Prediction of the Occurrence of the Oculocardiac Reflex Based on the Assessment of Heart Rate Variability. An Observational Study

Ophthalmol Ther. 2022 Aug 1. doi: 10.1007/s40123-022-00549-0. Online ahead of print.

ABSTRACT

INTRODUCTION: Ophthalmic surgery is assumed to be safe, but some operations require general anaesthesia which is associated with a number of potential complications. In addition, adverse cardiovascular symptoms, such as severe slowing of the heart rate and, in some cases, cardiac arrest may occur due to the surgical technique. The aim of this study was to determine whether it is possible to predict the occurrence of oculocardiac reflex (OCR) based on heart rate variability (HRV) analysis for autonomic nervous system (ANS) activity assessment measured prior to the induction of anaesthesia and immediately before eyeball traction.

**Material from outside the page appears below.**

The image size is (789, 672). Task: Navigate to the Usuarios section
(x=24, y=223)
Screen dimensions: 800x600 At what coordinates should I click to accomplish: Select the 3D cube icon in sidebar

METHODS: Fifty-two adults of both sexes (age range 18-65 years) with American Society of Anesthesiologists (ASA) physical status class 1 and 2 were enrolled in this study. All patients had underwent episcleral buckling under general anaesthesia. High-frequency (HF) changes in HRV are thought to reflect parasympathetic impulse transmission, whereas low-frequency (LF) changes reflect both sympathetic and parasympathetic activity. However, in practice, LF changes can be considered to reflect sympathetic changes. Thus, the LF/HF ratio reflects the actual balance between sympathetic and parasympathetic activity. Based on that, frequency domain HRV parameters from 5-min Holter electrocardiogram recordings before anaesthesia induction and before eyeball traction were used for the analysis. The statistical analysis also included patient age, sex, ASA status and preanaesthesia and premanoeuvre heart rate and blood pressure.

RESULTS: Data from 42 patients were analysed. Oculocardiac reflex was observed in 32 patients (76.2%). No difference was found in the analysed parameters between patients with and without oculocardiac reflex. There was no relationship between the incidence of the OCR and the analysed parameters.

CONCLUSION: The prediction of OCR based on initial ANS tone was not possible, and the initial heart rate, blood pressure, age, sex, and ASA status were not helpful for the identification of patients at risk of this reflex.

TRIAL REGISTRATION: ClinicalTrials.gov identifier no.: NCT01714362.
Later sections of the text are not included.